== 本文

〇尊敬語……話し手や書き手が、話題の中の動作主に敬意を示す。
〇謙譲語……話し手や書き手が、話題の中の動作の受け手に敬意を示す。
〇丁寧語……話し手や書き手が、聞き手(読者)に敬意を示す。
以下、練習問題です。尊敬語なのか、謙譲語なのか、丁寧語なのかを判断してみてください。
〈問題〉
①「申さむと思ひAたまふるやうは、この川に浮きてはべる水鳥を射Bたまへ」
②何をか奉らむ。
③宮は大殿籠りにけり。
④さまざま悲しきことのみ多く侍れば、
⑤女御、例ならずあやしと思しけるに
〈解答〉
①「たまふ(給ふ)」(補助動詞)は、四段活用動詞の場合は尊敬を、下二段活用動詞の場合は謙譲の意味になります。Aが謙譲、Bが尊敬です。
②「奉る」は謙譲語で、「差し上げる」という意味です。
③「おほとのごもる(大殿籠る)」は、「寝ぬ」「寝」の尊敬語で、「お休みになる」という意味です。
④「はべれ(侍れ)」は、「あり」「居り」の丁寧語で「あります」「ございます」「おります」などと訳します。
⑤「おぼす(思す)」は、「思ふ」の尊敬語で、「お思いになる」という意味です。
いかがでしたでしょうか。その他にも覚えるべき単語はあります。本動詞・補助動詞の区別もふくめて、単語帳などでしっかりとチェックをしましょう。
さて、敬語を読み解く上で大事なことは、その敬語が誰から誰への敬意を表しているのか、ということです。見分け方を以下に書いておきます。
☆誰からの敬意か
・地の文……書き手(=作者)から
・会話文や手紙文……話し手や書き手(=その手紙を書いた人物)から
☆誰への敬意か
・尊敬語……動作主へ
・謙譲語……動作の受け手へ
・丁寧語……聞き手や読み手へ
以下、練習問題です。
〈問題〉
①さまざま悲しきことのみ多く侍れば、
②(皇女が)「はや帰りておほやけに、このよしを奏せよ」
③親王は、あはれなる御物語(源氏に)A聞こえBたまひて、
〈解答〉
①地の文なので、「誰から」は作者からです。「侍る」は丁寧語ですから、読み手(=読者である私たち)への敬意を表します。答えは、作者→読者です。
②会話文なので、「誰から」は発し手である皇女からです。「奏す」は謙譲語で「(天皇・上皇に)申し上げる」という意味です。「申し上げられる」のは「おほやけ」ですから、天皇への敬意ということになります。答えは、皇女→天皇です。

====
== データ

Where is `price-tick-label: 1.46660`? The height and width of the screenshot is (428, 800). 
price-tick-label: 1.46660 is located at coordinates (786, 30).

====
== データ

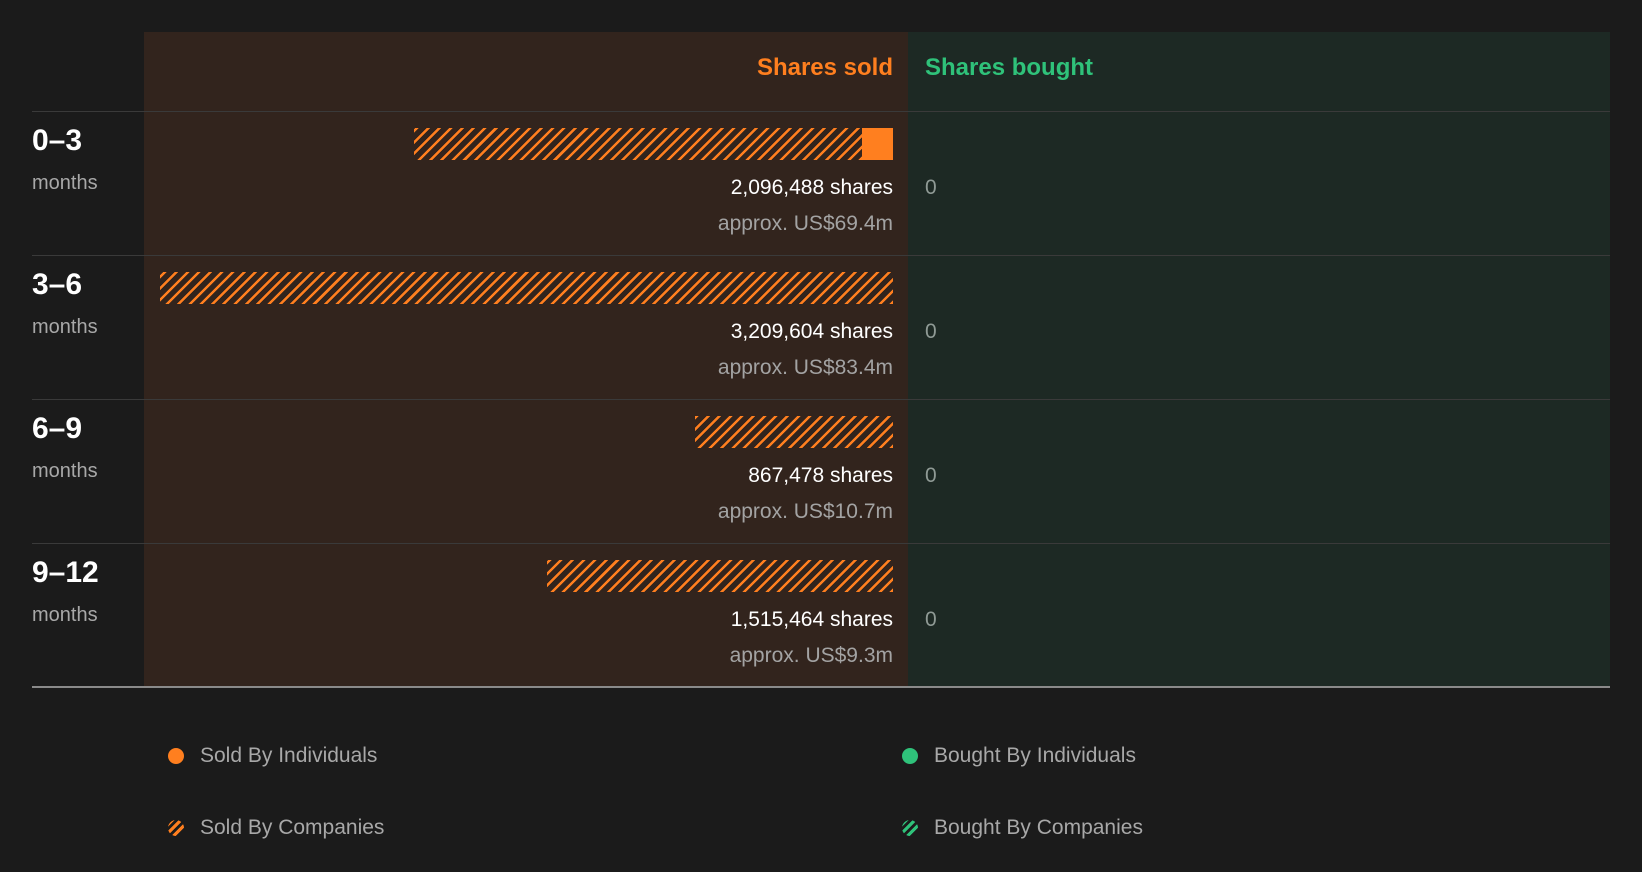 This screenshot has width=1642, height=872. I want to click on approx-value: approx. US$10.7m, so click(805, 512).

====
== データ

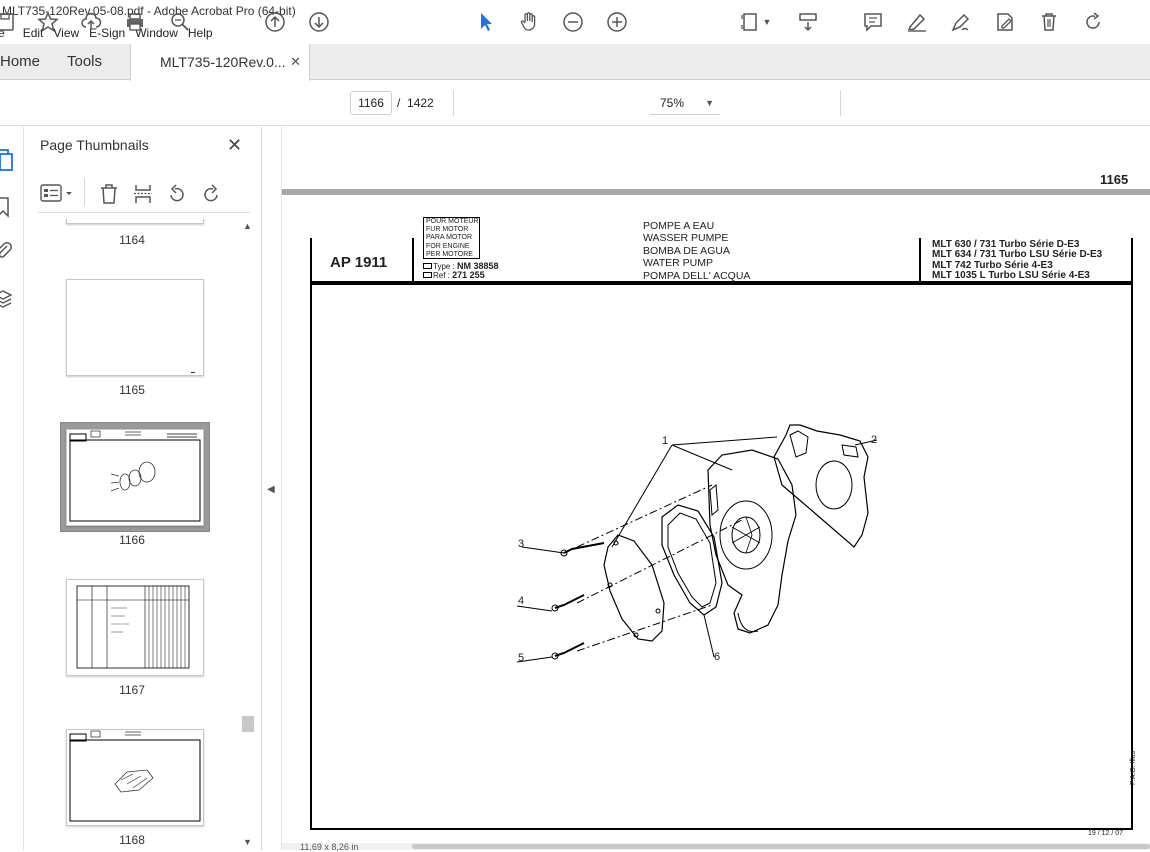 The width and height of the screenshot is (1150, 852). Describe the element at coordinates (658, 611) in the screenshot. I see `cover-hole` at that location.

====

• **確認問題**:
(1) 次の(a)〜(c)が敬語の解説文の内容と合っているか、それぞれ「はい」か「いいえ」で答え、判断の根拠となる本文の語句をそのまま引用せよ。(a)「奉る」は尊敬語である。(b)地の文では、敬意は作者から示される。(c)「思す」は「思ふ」の謙譲語である。
(2) 敬語の解説文の最初の〈解答〉で取り上げられている語を、すべて挙げよ。
(3) 敬語の解説文の続きを、最後の文の後から書いてください。
データは本文とは別の出典から取ったものです。

• **解答**:
(1)
(a) いいえ。「「奉る」は謙譲語で、「差し上げる」という意味です。」
(b) はい。「地の文……書き手(=作者)から」
(c) いいえ。「「おぼす(思す)」は、「思ふ」の尊敬語で、「お思いになる」という意味です。」

(2) たまふ(給ふ)、奉る、おほとのごもる(大殿籠る)、はべれ(侍れ)、おぼす(思す)

(3)
③AもBも地の文なので、「誰から」は作者からです。Aの「聞こえ」は謙譲語ですから、「申し上げられている」源氏への敬意を表します。Bの「たまひ」は四段活用動詞なので尊敬の補助動詞です。「申し上げている」親王への敬意を表します。まとめると、A:作者→源氏 B:作者→親王です。
このように、古文では、一度に二方面に対して敬意を表すことがよくあります。
あとは、敬語に関する特別な表現について押さえていきましょう。
Ⅰ、最高敬語
下記の例のように、尊敬語が二重に用いられることがあります。敬意の対象は、天皇・上皇・皇后・中宮などの最高階級の人です。
(中宮が)「少納言よ。香炉峰の雪いかならむ。」と仰せ らるれば、
Ⅱ、自敬表現(自尊敬語)
自敬表現とは、身分の高い人が自分の行為に尊敬語を用いる敬語表現です。下記の例では、敬意の方向は、天皇から天皇となっています。
(天皇)「汝が持ちてはべるかぐや姫奉れ。」
(おまえが持っているかぐや姫を献上せよ。)
敬語を理解すると、動作主が誰なのかを読み解くヒントになります。ただ、敬語をいい加減に使っている文章も多くあります(中世以降の文章など)ので、敬語がないからといって、必ずしも身分の低い人の動作とは限りません。敬語があれば、身分の高い人が絡んでいるのは確定ですが、その逆はいえないのです。敬語がなくても、実は身分の高い人の動作だったりしますから、その点は注意が必要です。